— Вижу, ты очень хорошо знаешь Писание, Помпоний, — отозвался Захария, едва сдерживая гнев, — а раз так, ты должен помнить и другие слова: «Господь пройдет, и большой и сильный ветер, раздирающий горы и сокрушающий скалы пред Господом, но не в ветре Господь; после ветра землетрясение, но не в землетрясении Господь; после землетрясения огонь, но не в огне Господь; после огня веяние тихого ветра. Услышав сие, Илия закрыл лицо свое милотью своею, и вышел, и стал у входа в пещеру. И был к нему голос, и сказал ему: что ты здесь, Илия?»
— Разъясни мне их смысл, ибо я не понимаю.
— Слово Божие дано понять лишь тому, кто имеет веру, а у тебя ее нет. И тем не менее поверь хотя бы в то, что я не солгал, сказав, что Мессия находится ближе, чем полагают многие.

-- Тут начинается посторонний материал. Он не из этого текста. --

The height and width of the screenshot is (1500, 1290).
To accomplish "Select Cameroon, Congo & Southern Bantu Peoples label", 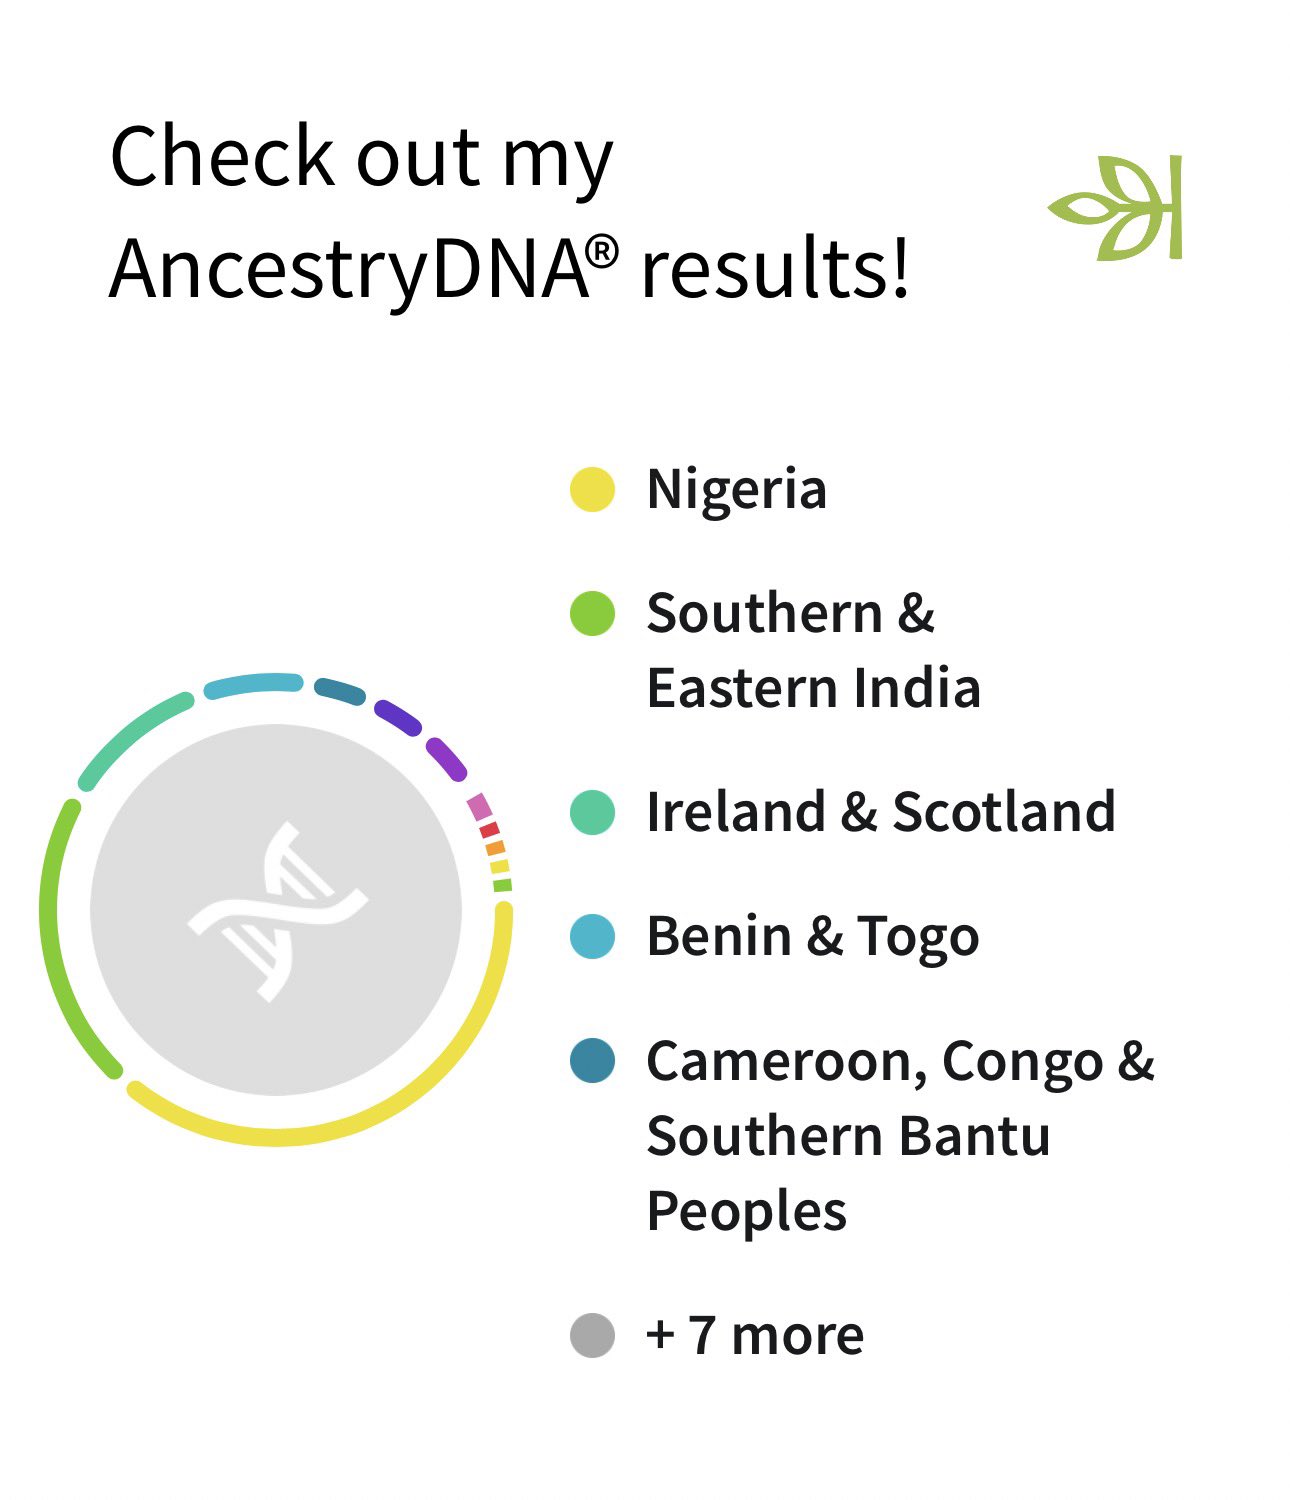I will [x=900, y=1135].
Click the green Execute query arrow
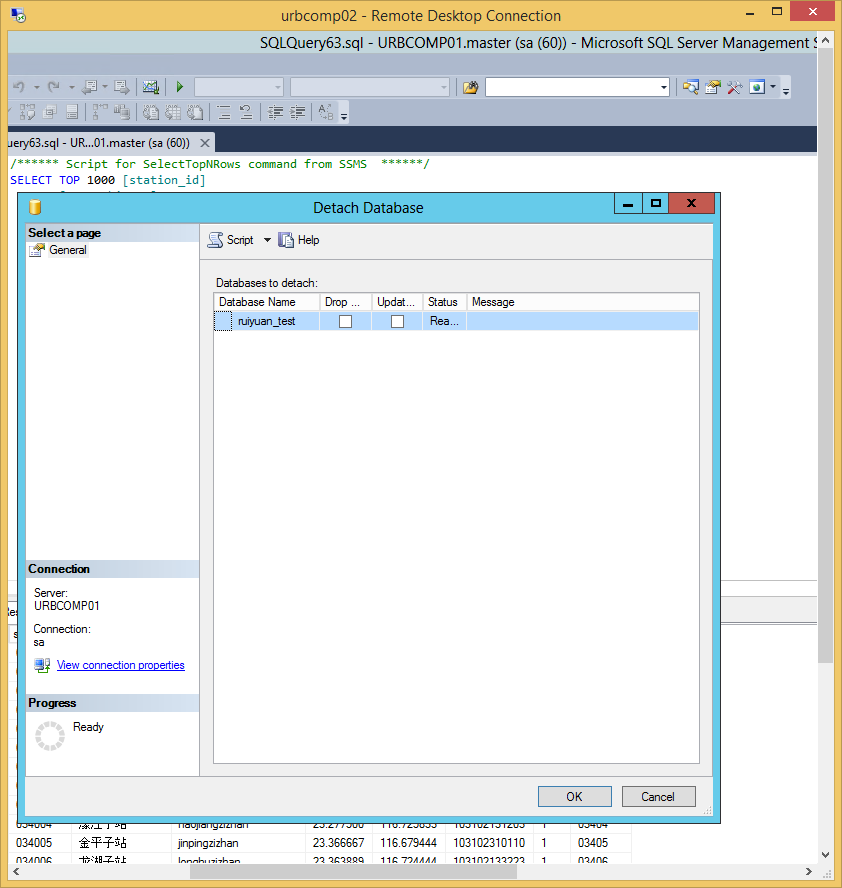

— Ладно, — ответил я, — не стану оспаривать твою веру. Но тогда и ты не насмехайся надо мной, если я начну рассказывать про реку, воды которой делают коров белыми.

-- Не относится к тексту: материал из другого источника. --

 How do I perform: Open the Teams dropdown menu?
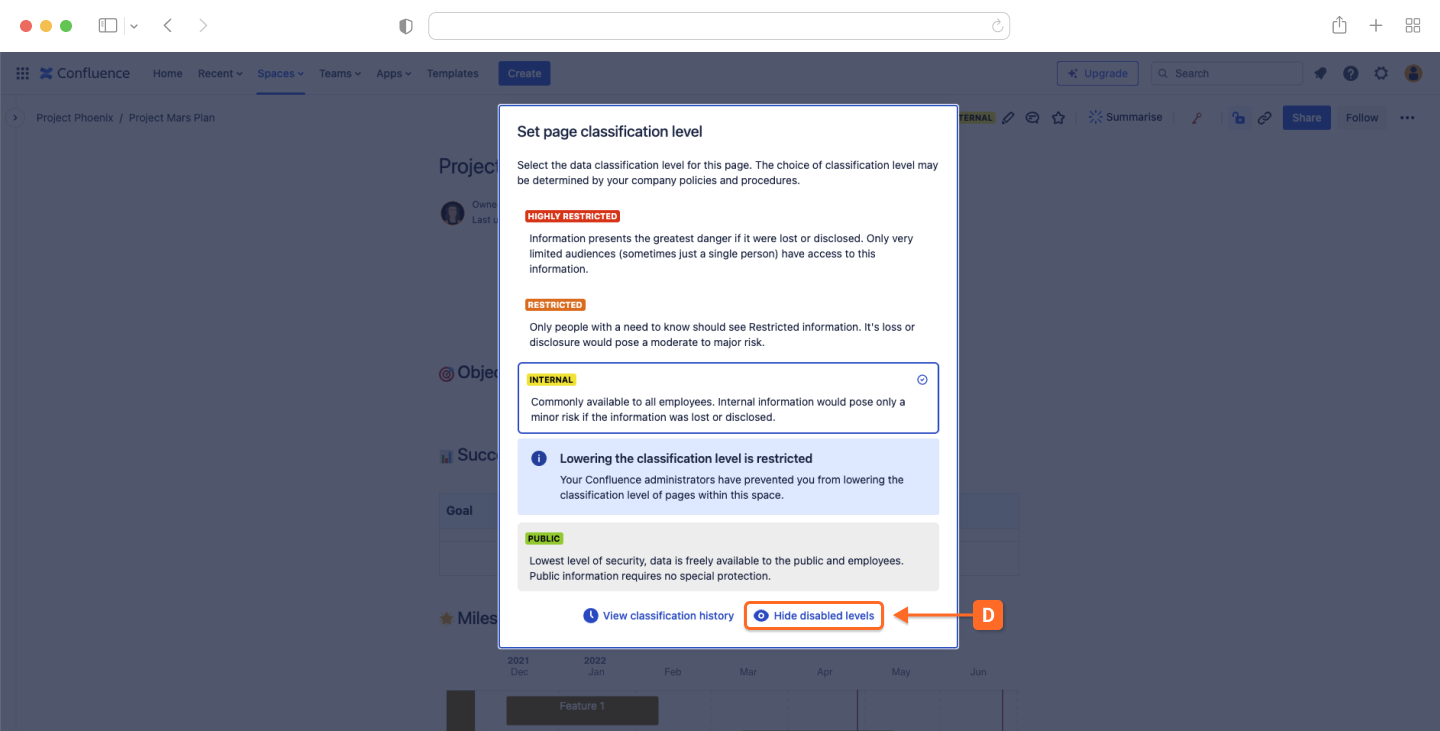tap(340, 73)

Мы дошли до места, где наши пути расходились, и дружески попрощались, а вскорости я вновь оказался в своем жалком прибежище.
Я умирал от усталости, однако долго не мог заснуть, и как только Аврора показала свой золоченый трон, поднялся и, не имея при себе ни вещей, ни денег, покинул приютивший меня сарай с намерением ускользнуть, ничего не заплатив за столь убогий кров и столь скаредное гостеприимство. Еще раз прошел я по безлюдным улицам, пока не оказался у дома Зары-самаритянки, единственной, кто за долгие годы моих странствий по миру в поисках мудрости, дал мне, хоть я ее о том и не просил, нечто более ценное, нежели знание. Неужели пресловутый источник, что дарует мудрость, в обмен укорачивая жизнь, это лишь поэтическая форма описания любви?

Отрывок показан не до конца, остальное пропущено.